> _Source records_

· · · · · · ·

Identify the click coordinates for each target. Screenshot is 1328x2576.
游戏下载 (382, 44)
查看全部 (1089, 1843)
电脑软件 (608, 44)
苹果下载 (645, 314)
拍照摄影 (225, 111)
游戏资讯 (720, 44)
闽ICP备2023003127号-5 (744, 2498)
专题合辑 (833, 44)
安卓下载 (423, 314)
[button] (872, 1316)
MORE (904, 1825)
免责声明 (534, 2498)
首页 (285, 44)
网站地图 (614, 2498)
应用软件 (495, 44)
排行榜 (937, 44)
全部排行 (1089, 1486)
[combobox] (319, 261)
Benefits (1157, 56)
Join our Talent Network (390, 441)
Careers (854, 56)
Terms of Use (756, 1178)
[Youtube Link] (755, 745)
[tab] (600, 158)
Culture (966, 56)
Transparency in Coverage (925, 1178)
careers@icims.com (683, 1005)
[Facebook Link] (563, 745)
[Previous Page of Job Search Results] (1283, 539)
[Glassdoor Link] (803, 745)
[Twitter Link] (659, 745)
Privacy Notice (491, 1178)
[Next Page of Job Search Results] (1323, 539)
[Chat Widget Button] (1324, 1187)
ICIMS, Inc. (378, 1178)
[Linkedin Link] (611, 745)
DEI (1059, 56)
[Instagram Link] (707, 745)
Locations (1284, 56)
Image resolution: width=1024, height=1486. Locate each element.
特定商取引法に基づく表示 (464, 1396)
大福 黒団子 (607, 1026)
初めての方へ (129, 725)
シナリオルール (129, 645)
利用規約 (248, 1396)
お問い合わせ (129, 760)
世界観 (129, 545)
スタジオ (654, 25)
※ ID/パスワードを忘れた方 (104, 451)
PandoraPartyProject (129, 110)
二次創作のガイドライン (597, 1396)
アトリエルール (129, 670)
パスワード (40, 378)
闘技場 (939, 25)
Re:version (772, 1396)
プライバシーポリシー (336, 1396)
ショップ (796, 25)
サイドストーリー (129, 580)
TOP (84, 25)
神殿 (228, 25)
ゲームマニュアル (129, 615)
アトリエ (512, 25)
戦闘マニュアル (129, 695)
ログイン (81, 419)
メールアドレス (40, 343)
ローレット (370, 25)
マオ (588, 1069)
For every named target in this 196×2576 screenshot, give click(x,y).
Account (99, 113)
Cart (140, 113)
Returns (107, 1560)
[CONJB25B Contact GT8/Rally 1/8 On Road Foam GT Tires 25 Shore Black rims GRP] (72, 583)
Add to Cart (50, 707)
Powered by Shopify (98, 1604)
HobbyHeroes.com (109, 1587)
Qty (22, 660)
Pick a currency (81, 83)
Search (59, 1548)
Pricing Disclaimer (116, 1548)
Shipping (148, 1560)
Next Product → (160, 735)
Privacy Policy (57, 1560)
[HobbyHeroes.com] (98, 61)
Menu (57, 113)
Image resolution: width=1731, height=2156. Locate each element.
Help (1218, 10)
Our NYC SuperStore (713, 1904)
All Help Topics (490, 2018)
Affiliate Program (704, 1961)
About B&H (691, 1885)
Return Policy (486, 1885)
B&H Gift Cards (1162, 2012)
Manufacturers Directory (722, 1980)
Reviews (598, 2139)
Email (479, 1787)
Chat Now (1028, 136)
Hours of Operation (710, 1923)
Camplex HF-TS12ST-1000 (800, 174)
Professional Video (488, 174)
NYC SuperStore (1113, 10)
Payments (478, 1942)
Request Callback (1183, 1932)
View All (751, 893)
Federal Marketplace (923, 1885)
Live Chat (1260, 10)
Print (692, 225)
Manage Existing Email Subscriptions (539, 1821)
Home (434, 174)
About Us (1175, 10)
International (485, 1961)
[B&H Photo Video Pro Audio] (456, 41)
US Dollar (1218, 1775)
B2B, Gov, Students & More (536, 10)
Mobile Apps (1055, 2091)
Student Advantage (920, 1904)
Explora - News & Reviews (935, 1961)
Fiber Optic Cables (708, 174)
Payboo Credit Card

· · · · · · ·

> _Requirement_
Retype the entries precisely as they stand.

> _Solution_
Identify the click coordinates for each target. Screenshot is 1328x2576.
游戏下载 (382, 44)
查看全部 (1089, 1843)
电脑软件 (608, 44)
苹果下载 (645, 314)
拍照摄影 (225, 111)
游戏资讯 (720, 44)
闽ICP备2023003127号-5 (744, 2498)
专题合辑 (833, 44)
安卓下载 (423, 314)
[button] (872, 1316)
MORE (904, 1825)
免责声明 (534, 2498)
首页 (285, 44)
网站地图 (614, 2498)
应用软件 (495, 44)
排行榜 (937, 44)
全部排行 (1089, 1486)
[combobox] (319, 261)
Benefits (1157, 56)
Join our Talent Network (390, 441)
Careers (854, 56)
Terms of Use (756, 1178)
[Youtube Link] (755, 745)
[tab] (600, 158)
Culture (966, 56)
Transparency in Coverage (925, 1178)
careers@icims.com (683, 1005)
[Facebook Link] (563, 745)
[Previous Page of Job Search Results] (1283, 539)
[Glassdoor Link] (803, 745)
[Twitter Link] (659, 745)
Privacy Notice (491, 1178)
[Next Page of Job Search Results] (1323, 539)
[Chat Widget Button] (1324, 1187)
ICIMS, Inc. (378, 1178)
[Linkedin Link] (611, 745)
DEI (1059, 56)
[Instagram Link] (707, 745)
Locations (1284, 56)
Image resolution: width=1024, height=1486. Locate each element.
特定商取引法に基づく表示 (464, 1396)
大福 黒団子 (607, 1026)
初めての方へ (129, 725)
シナリオルール (129, 645)
利用規約 (248, 1396)
お問い合わせ (129, 760)
世界観 (129, 545)
スタジオ (654, 25)
※ ID/パスワードを忘れた方 (104, 451)
PandoraPartyProject (129, 110)
二次創作のガイドライン (597, 1396)
アトリエルール (129, 670)
パスワード (40, 378)
闘技場 (939, 25)
Re:version (772, 1396)
プライバシーポリシー (336, 1396)
ショップ (796, 25)
サイドストーリー (129, 580)
TOP (84, 25)
神殿 (228, 25)
ゲームマニュアル (129, 615)
アトリエ (512, 25)
戦闘マニュアル (129, 695)
ログイン (81, 419)
メールアドレス (40, 343)
ローレット (370, 25)
マオ (588, 1069)
For every named target in this 196×2576 screenshot, give click(x,y).
Account (99, 113)
Cart (140, 113)
Returns (107, 1560)
[CONJB25B Contact GT8/Rally 1/8 On Road Foam GT Tires 25 Shore Black rims GRP] (72, 583)
Add to Cart (50, 707)
Powered by Shopify (98, 1604)
HobbyHeroes.com (109, 1587)
Qty (22, 660)
Pick a currency (81, 83)
Search (59, 1548)
Pricing Disclaimer (116, 1548)
Shipping (148, 1560)
Next Product → (160, 735)
Privacy Policy (57, 1560)
[HobbyHeroes.com] (98, 61)
Menu (57, 113)
Image resolution: width=1731, height=2156. Locate each element.
Help (1218, 10)
Our NYC SuperStore (713, 1904)
All Help Topics (490, 2018)
Affiliate Program (704, 1961)
About B&H (691, 1885)
Return Policy (486, 1885)
B&H Gift Cards (1162, 2012)
Manufacturers Directory (722, 1980)
Reviews (598, 2139)
Email (479, 1787)
Chat Now (1028, 136)
Hours of Operation (710, 1923)
Camplex HF-TS12ST-1000 (800, 174)
Professional Video (488, 174)
NYC SuperStore (1113, 10)
Payments (478, 1942)
Request Callback (1183, 1932)
View All (751, 893)
Federal Marketplace (923, 1885)
Live Chat (1260, 10)
Print (692, 225)
Manage Existing Email Subscriptions (539, 1821)
Home (434, 174)
About Us (1175, 10)
International (485, 1961)
[B&H Photo Video Pro Audio] (456, 41)
US Dollar (1218, 1775)
B2B, Gov, Students & More (536, 10)
Mobile Apps (1055, 2091)
Student Advantage (920, 1904)
Explora - News & Reviews (935, 1961)
Fiber Optic Cables (708, 174)
Payboo Credit Card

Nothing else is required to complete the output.